Moreover, even if the trial court could properly consider whether names and addresses should or should not be included under the umbrella of the exemption, the Legislature already decided that question. The 2007 amendment to the exemption explicitly removed the previous language stating names and addresses were not subject to the exemption. The plaintiffs argue that there is nothing to suggest the Legislature intended to include names and addresses under “personal financial and health information” or knew that the 2007 amendment to the statute would have the present effect. Despite any suggestion of error, the Legislature must be presumed to know the action it is taking when amending a statute. Bd. of Tr., Jacksonville Police & Fire Pension Fund v. Lee, 189 So. 3d 120, 125 (Fla. 2016) (“When a statute is amended to change a key term or to delete a provision, ‘it is presumed that the Legislature intended it to have a meaning different from that accorded to it before the amendment.’ ”) (citing Carlile v. Game & Fresh Water Fish Comm'n, 354 So. 2d 362, 364 (Fla. 1977)). In 2007, the Legislature made the decision to remove the language stating the exemption did not apply to name and address information. The Legislature was then free to define the term “personal health and financial information” as it saw fit.

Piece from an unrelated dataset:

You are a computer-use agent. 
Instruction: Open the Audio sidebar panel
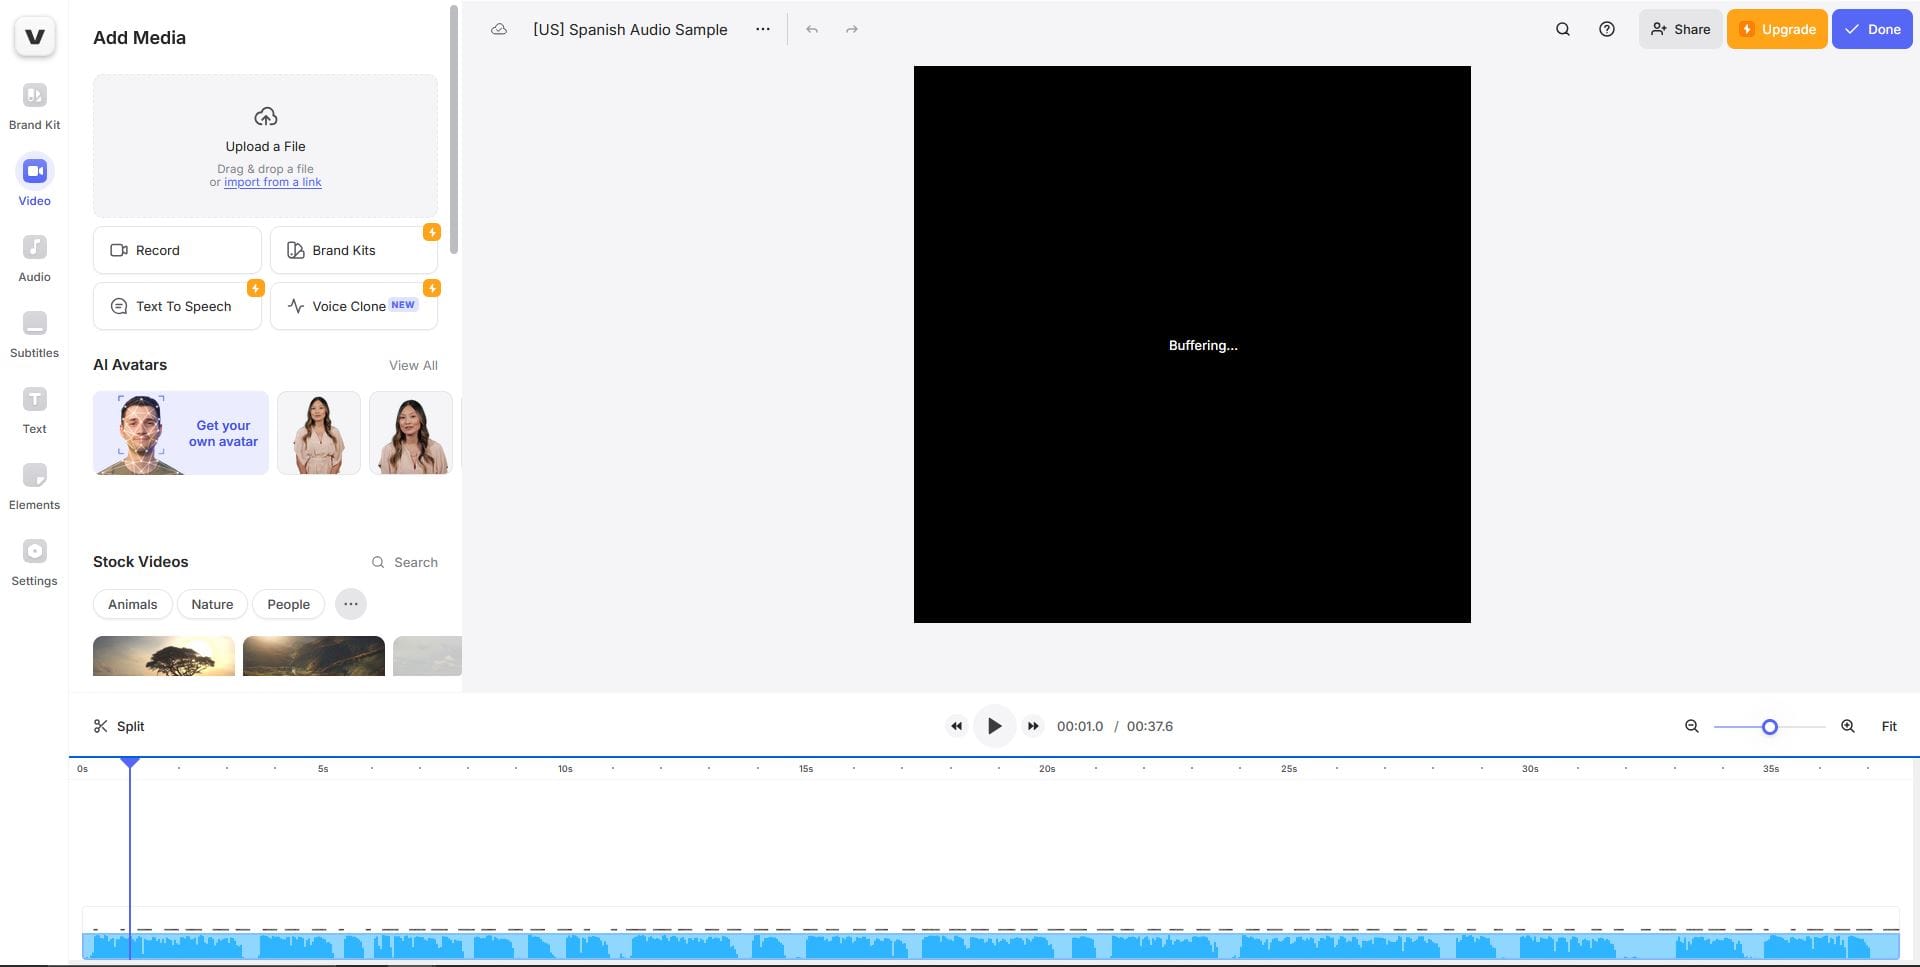click(34, 258)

We decline the plaintiffs' invitation to speculate as to the reason for the disparate treatment of information when a consumer requests to participate in the programs as opposed to when the request comes from an insurer. If anything, this supports the argument that the Legislature intentionally drafted the exemption no broader than necessary. Our inquiry is not whether the Legislature has taken all steps necessary to protect this type of information anywhere it may exist. Nor can we speculate about any unspoken justification for the law. Rather, we have been asked to review the trial court's determination that sections 624.23(1)(b)7. and (2) are unconstitutional. We find that section 624.23 satisfies the two-pronged test for constitutionality under Article I, section 24(c) and Halifax and reverse the order on appeal.



1.   Section 624.23 also exempts information regulated by section 440.191, Florida Statutes (2016), which is not relevant to the issues in this appeal.

2.   “Consumer” is defined to include “[a] prospective purchaser, purchaser, or beneficiary of, or applicant for, any product or service regulated under the Florida Insurance Code, and a family member or dependent of a consumer.” § 624.23(1)(a)1., Fla. Stat. (2016).

3.   A subsequent 2012 amendment added language that is not relevant to this appeal.


KELSEY and M.K. THOMAS, JJ., concur.